The truth is, there is a sort of magic to be found in an English Department. Think of it. The books. The piles and piles of books. Some read, some to be read. Some...simply loved. Take a look in the office of an English professor and you'll often find towers of books, each individual volume a testament to a love of the written word.
Step in that office and you'll find someone ready to talk to you about writers, and writing, and (most important) YOUR writing. Ready to make you a better writer, a better reader. A better communicator. A person ready to present his or her knowledge, ideas, and passions through writing and speaking. A person able to, through critical thinking skills learned in English classes, make sense of the world. A person, through skills honed in the English curriculum, ready to take on that world.
WHY CHOOSE ENGLISH?
OUR MAJORS DON'T GET LOST IN THE CROWD.
The English department is smaller than other departments, which makes for a close-knit environment.The connections between student and advisor often are strong. And it is not uncommon for students to be mentored by additional professors who share common interests.
WHY CHOOSE ENGLISH?
OUR PROGRAM IS SOLID.
We offer Bachelor of Arts degrees in both ENGLISH and ENGLISH/ENGLISH EDUCATION. In addition, students enjoy our robust writing minors: CREATIVE WRITING and PROFESSIONAL WRITING.
1) A full English major degree prepares students for graduate school in English and the humanities. Write to Dr. Biljana Obradovic, Department Head, for information (firstname.lastname@example.org).
2) An English Education degree leads to certification to teach English Education (grades 6-12). For information, contact Dr. Robin Runia at email@example.com.
Creative Writing (CRWT)
Students interested in exploring literary writing may enroll in CRWT courses; the CRWT minor (18 hours) allows students to focus on polishing their skills. Workshop-style courses are available in Poetry, Fiction, Creative Nonfiction, and Dramatic Writing; the Creative Thesis option is also available to qualifying students.
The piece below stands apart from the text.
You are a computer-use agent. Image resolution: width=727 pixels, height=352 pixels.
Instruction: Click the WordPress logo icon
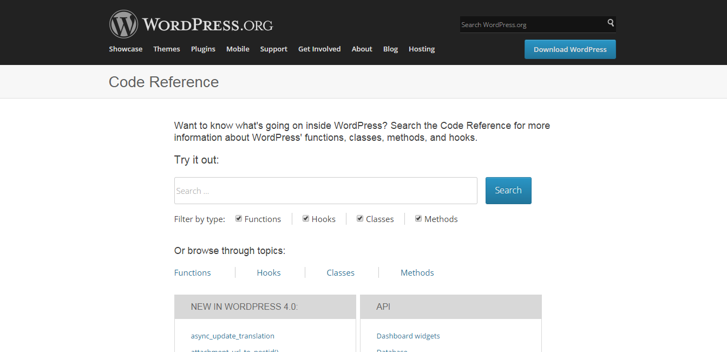point(123,24)
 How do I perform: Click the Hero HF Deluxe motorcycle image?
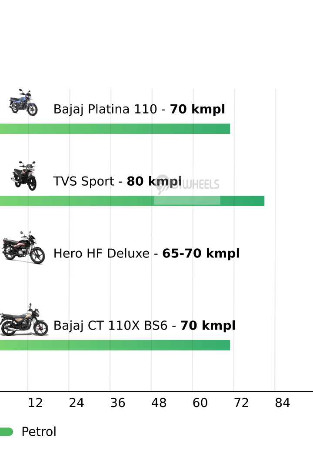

Professional Writing classes help students to improve their prose, giving them confidence in writing on the job or for publication. PRWT classes, taken as electives, can help a student to improve his or her “public” writing. The PRWT minor, when combined with the major of one’s choice, can prove to be a winning combination. (Looks great on a transcript!)
In addition to the PRWT minor (18 hours), a double concentration (24 hours) in PRWT and Creative Writing (CRWT) is also available. For more information on the minor, the concentration, or the courses in general, contact the PRWT director, Ms. Katheryn Laborde, at firstname.lastname@example.org.
New Voices is the annual literary journal that features the writing of Xavier students and alumni. Each issue is put together by students enrolled in Journal Practicum (CRWT 2141/2143) classes.
New Voices publishes essays, short stories, poems, plays, and reviews of literary work throughout the year. Submit work as an attachment to an email sent to email@example.com. Be sure to include an introductory letter and contact information in the body of the email.
If you would like to be on the staff, sign up for CRWT 2141 (1 credit hour) or CRWT 2143 (3 credit hours). Journal Practicum classes are offered on a pass/fail basis and may be repeated for credit.
To purchase copies of the journal, write to New Voices advisor, Dr. Biljana D. Obradovic (firstname.lastname@example.org). Feel free to email her with any questions.
Xavier Review & Xavier Review Press
Xavier Review, which has been publishing since 1980, is a professional literary journal edited by Mr. Ralph Adamo, who also acts as Executive Editor of Xavier Review Press. In addition, English faculty members serve as Contributing Editors.
Individual subscriptions are $20 per year (Institutional: $25). You may read the most recent issues at www.xavierreview.com.
Xavier Review Press publishes scholarly and creative works in the arts and humanities. The not-for-profit press, active since 1988, publishes one to two books a year, as well as Xavier Review.
For more information about either press or journal, contact Managing Editor Katheryn Laborde (email@example.com). Send submissions and queries to firstname.lastname@example.org.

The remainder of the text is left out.